Earlier this week, they published an article about the Spanish Worlds team, in which, for the infinity-eth time in recent history, they referred to Contador's ban as having been 2 years.  This is the kind of willful misrepresentation that earned sharp kicks in the ass in the house where I grew up.  Here's a list of races he raced while he was banned.  "Banned" means "a period of time in which he didn't race."  It doesn't mean "a period of time in which he was racing and winning major tours and acting for all intents and purposes exactly like he would have otherwise."  Yes, these results were "stripped" from him, whatever that means, because clearly he still thinks he keeps all the results that he got during his "ban."  As far as the benefits accrued, he's functionally right. 

This isn't really about Contador or doping at all.  I mean, yes it is, in that none of these stupid convoluted BS *asterix era* whatever you want to call it things would even be going on were it not for doping.  And if the UCI weren't apparently the flock of idiots that they are.  But the point is that in that article, the message serves the myth that he "served" a two year ban.  He did not.  He served approximately a six month ban and had some results vacated.  There actually IS a need for editorial precision - always. 

The next one that got me going was this article about pimping your BB7 brakes.  I don't really know what to say, other than "wow does that sound like a freaking party to me."  To address the weight cost of having discs, they advocate spending about $60 on titanium bolts to drop about 25 grams.  They also advocate trying different pads, at $20/per, until you find the ones that work best for your specific application.  It's like you're a complete pariah in their eyes if you choose to use rim brakes - all the cool kids* are using discs so who even gives a rat's behind about rim brakes. 

*except if by "cool kids" you mean "the cool kid who wears the cycle racing t-shirt done up to be all America-looking because he's the FREAKING NATIONAL CHAMPION.  he's a pretty cool kid, and he uses rim brakes despite this article in Velonews (of all places) that would have you think he's totally ditched rim brakes in favor of discs.  To be fair, that was likely the impression that Velonews was given when the bike was presented to them. 

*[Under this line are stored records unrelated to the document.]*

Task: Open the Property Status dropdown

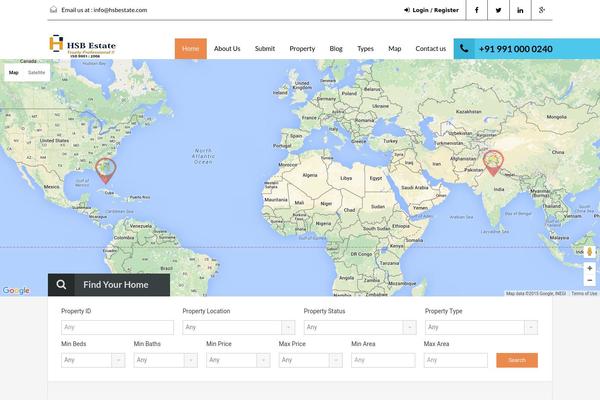Action: 360,327
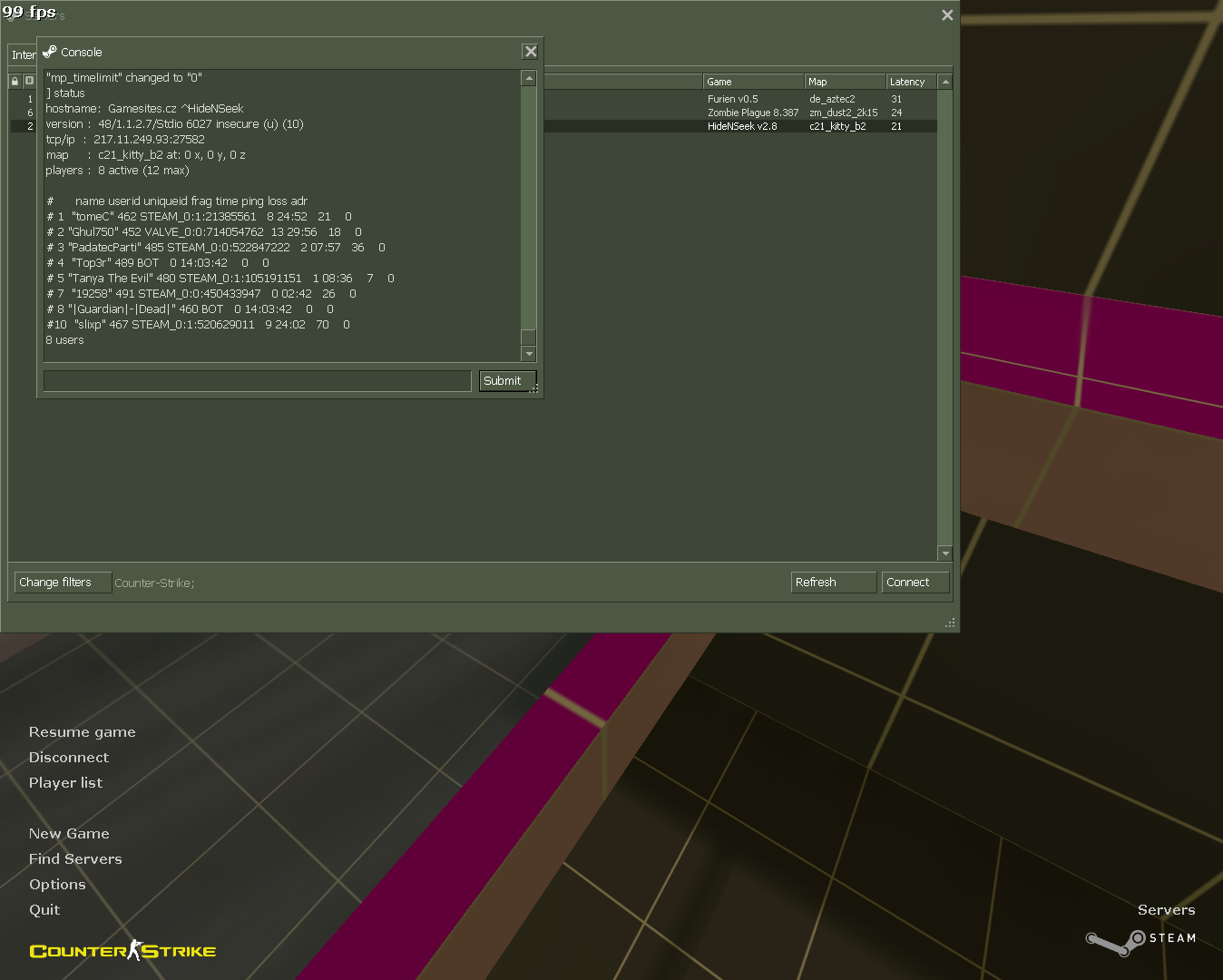Click the Connect button
The width and height of the screenshot is (1223, 980).
pyautogui.click(x=915, y=583)
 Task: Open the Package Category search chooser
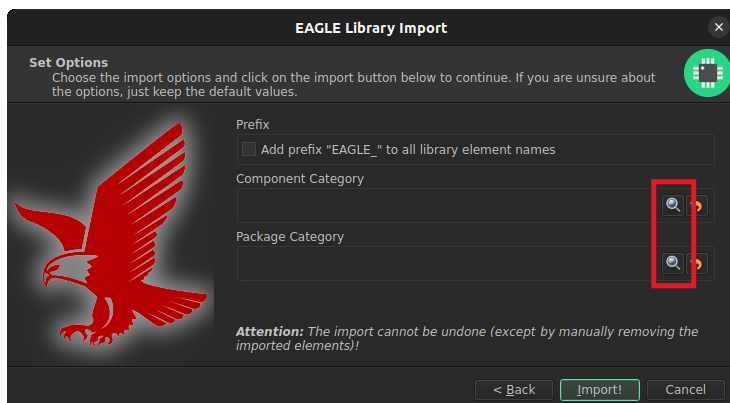pos(673,263)
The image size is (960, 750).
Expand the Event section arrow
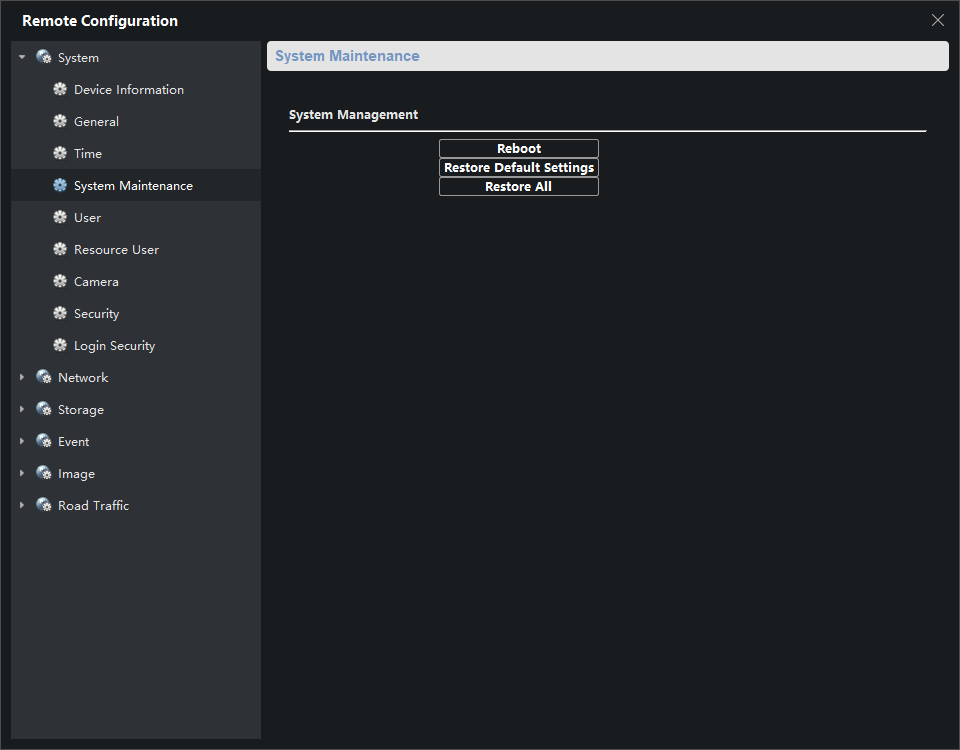pyautogui.click(x=22, y=442)
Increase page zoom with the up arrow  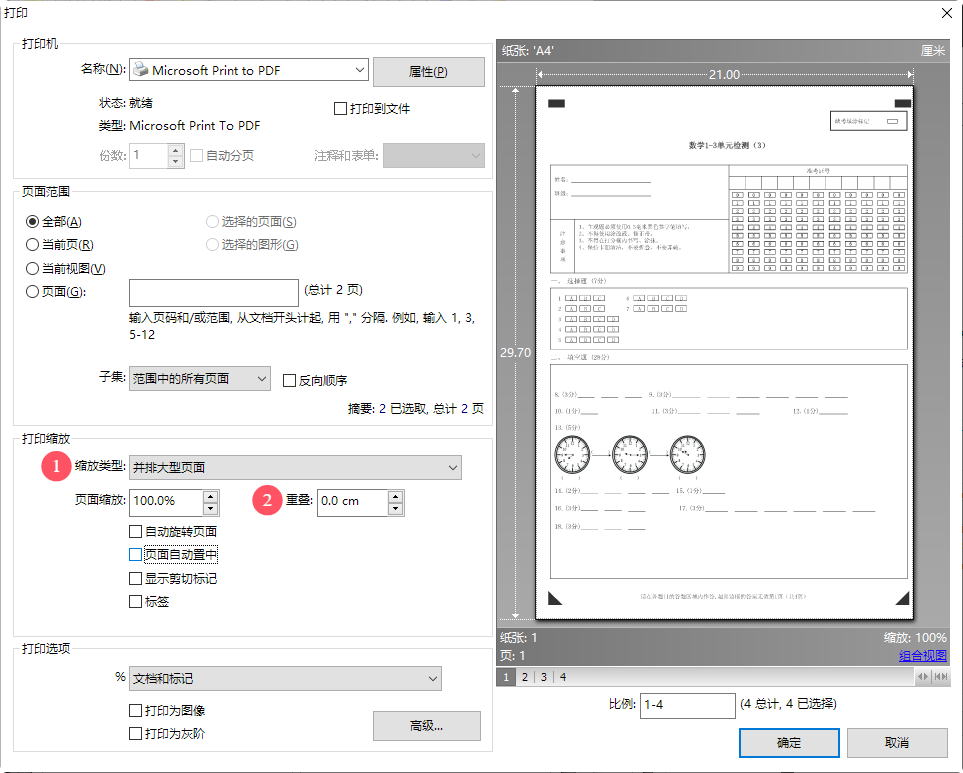pos(210,495)
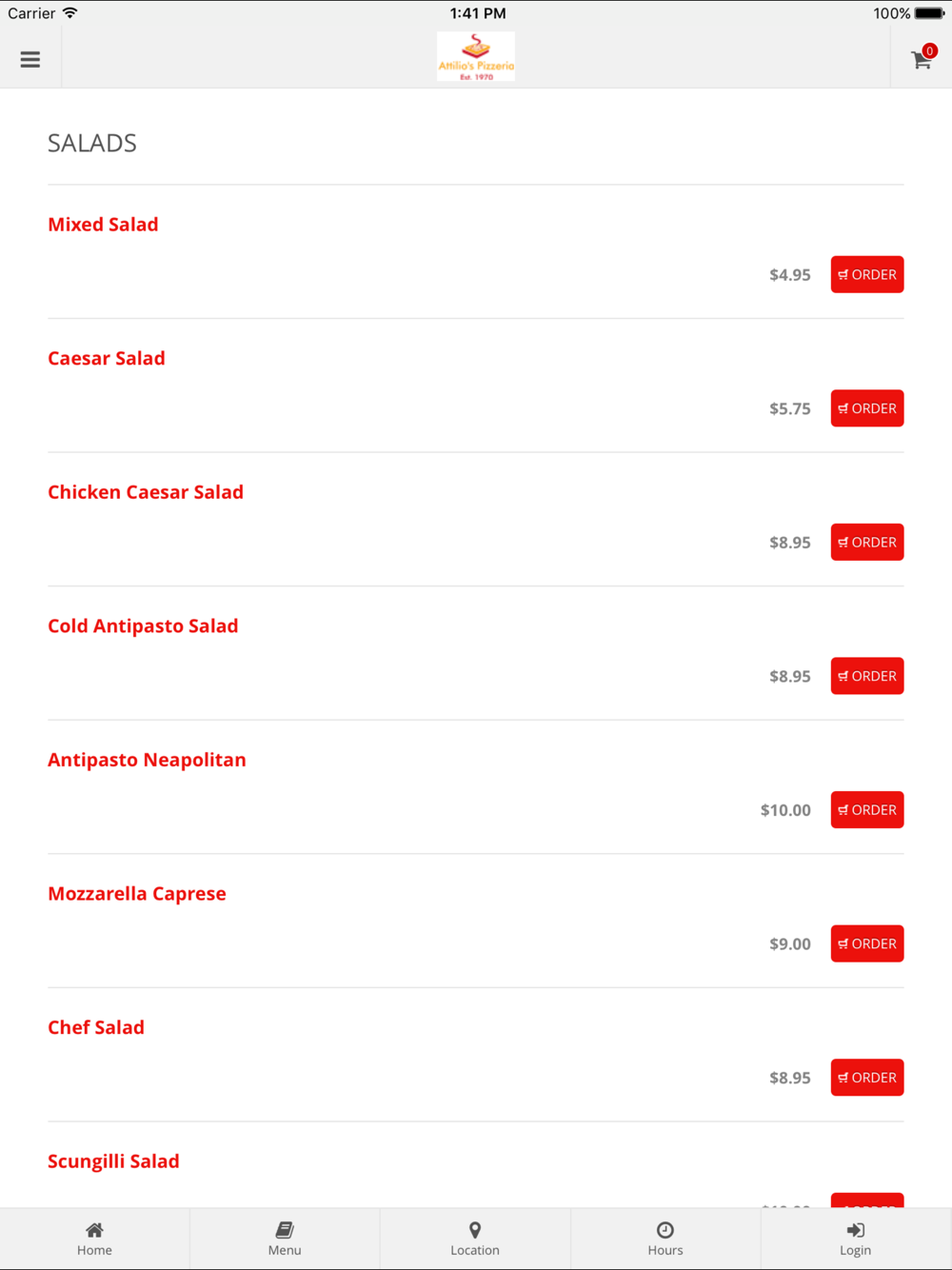Open the shopping cart
This screenshot has height=1270, width=952.
(x=921, y=61)
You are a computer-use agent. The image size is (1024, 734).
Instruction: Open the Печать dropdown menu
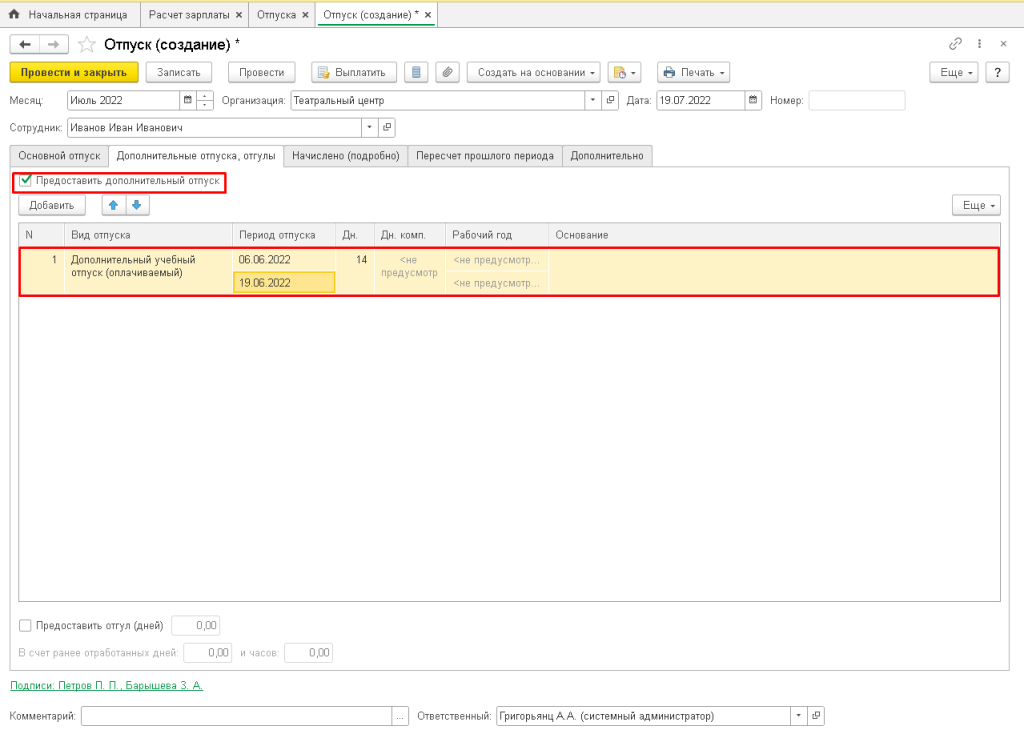(692, 72)
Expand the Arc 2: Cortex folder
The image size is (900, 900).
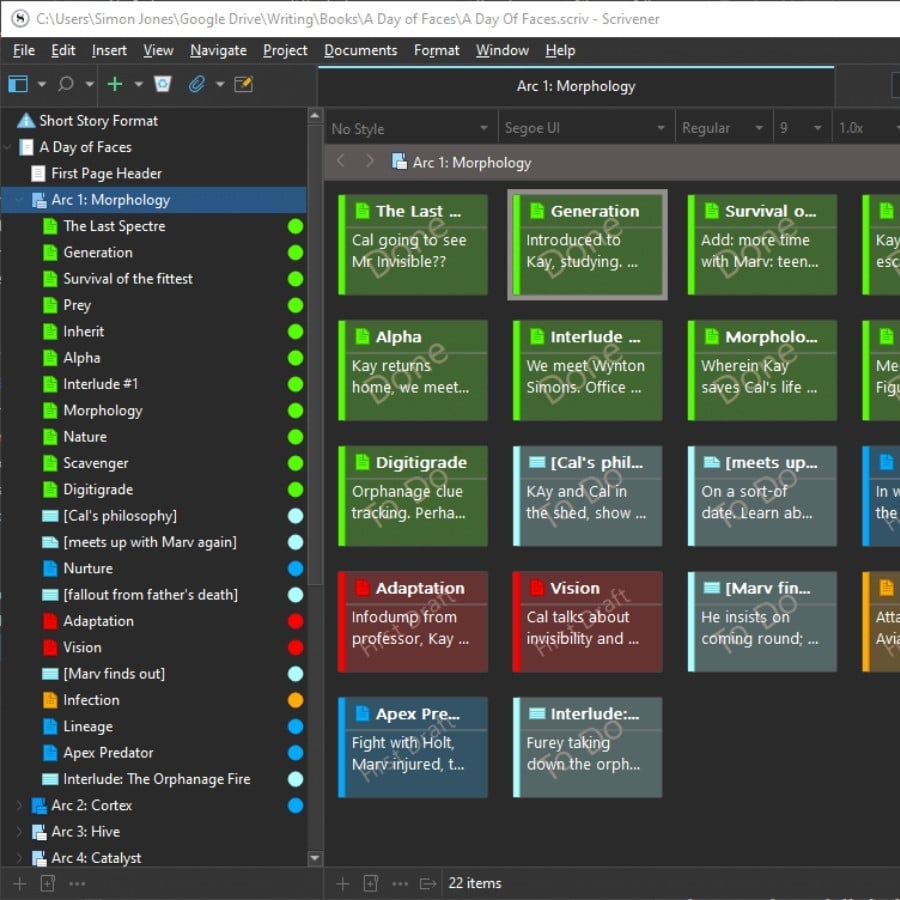click(x=19, y=805)
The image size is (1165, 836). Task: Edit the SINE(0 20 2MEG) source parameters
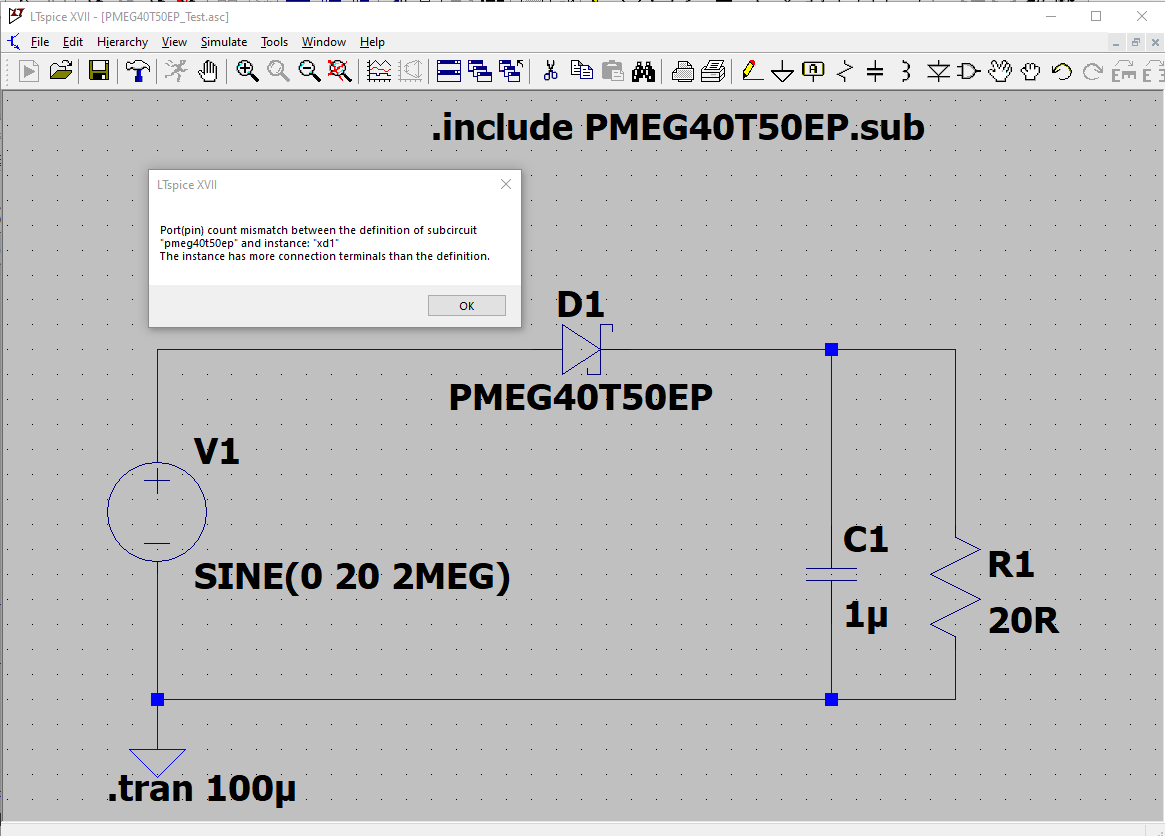click(352, 577)
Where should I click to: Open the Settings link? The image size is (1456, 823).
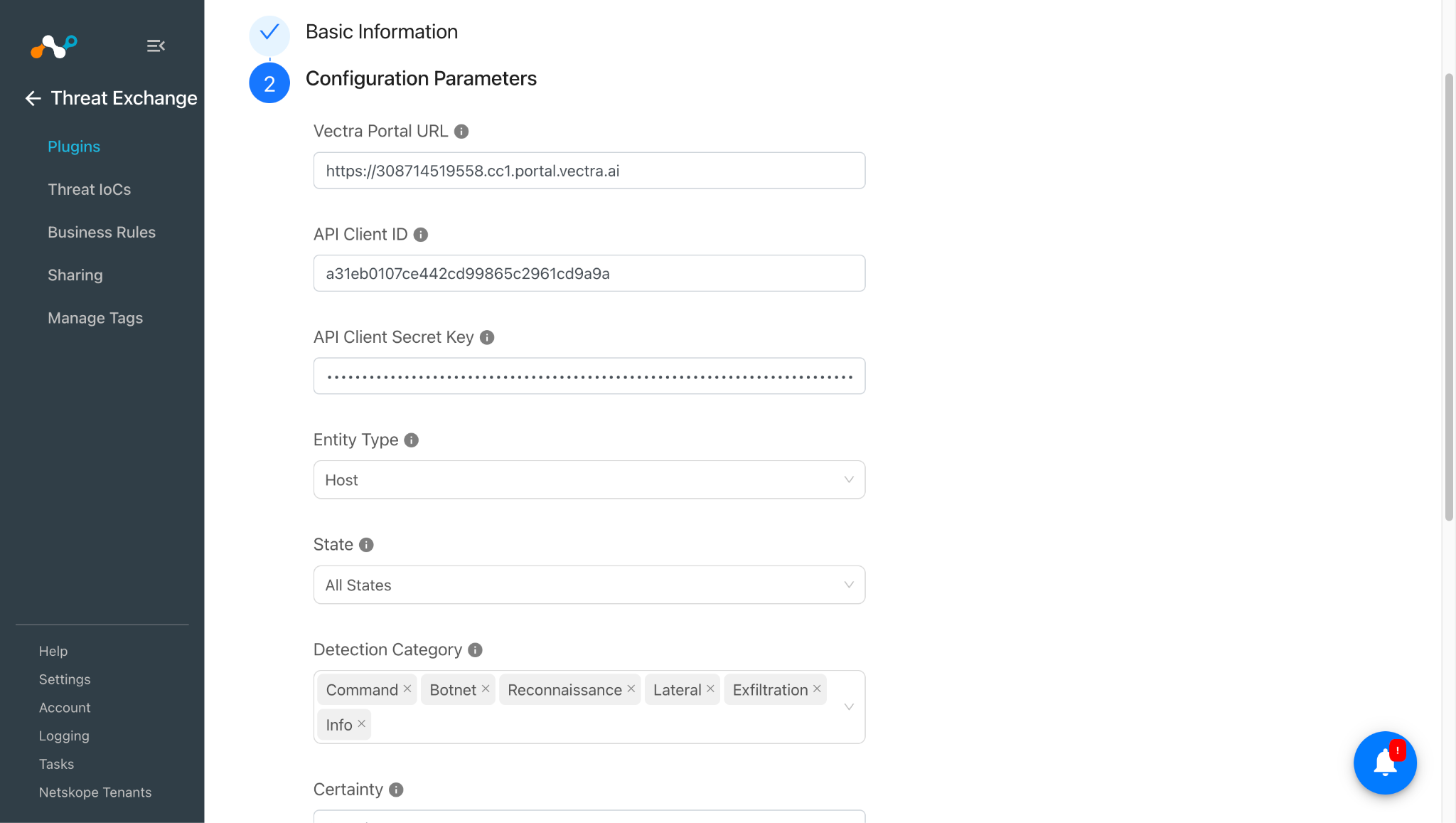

This isn't really about disc brakes on cross bikes.  It's about an editorial entity describing things as one thing (DISCS ARE TAKING OVER THE WORLD!!!!!!!!!!) when they really aren't that way at all (I thought I saw fewer bikes with disc brakes at our local season opener even than I recalled seeing at most races last year.  But that sample size is only like 610 people or so).  And it's about unquestioningly shoving the "next great thing" (at least for their advertisers) straight down your throat, despite all of these issues that the author is telling you how to overcome.  It's like "oh yeah, she's got hep C, a raging coke habit and a mean strike a mile wide, but you should totally ditch the girlfriend that you're totally happy with for her!"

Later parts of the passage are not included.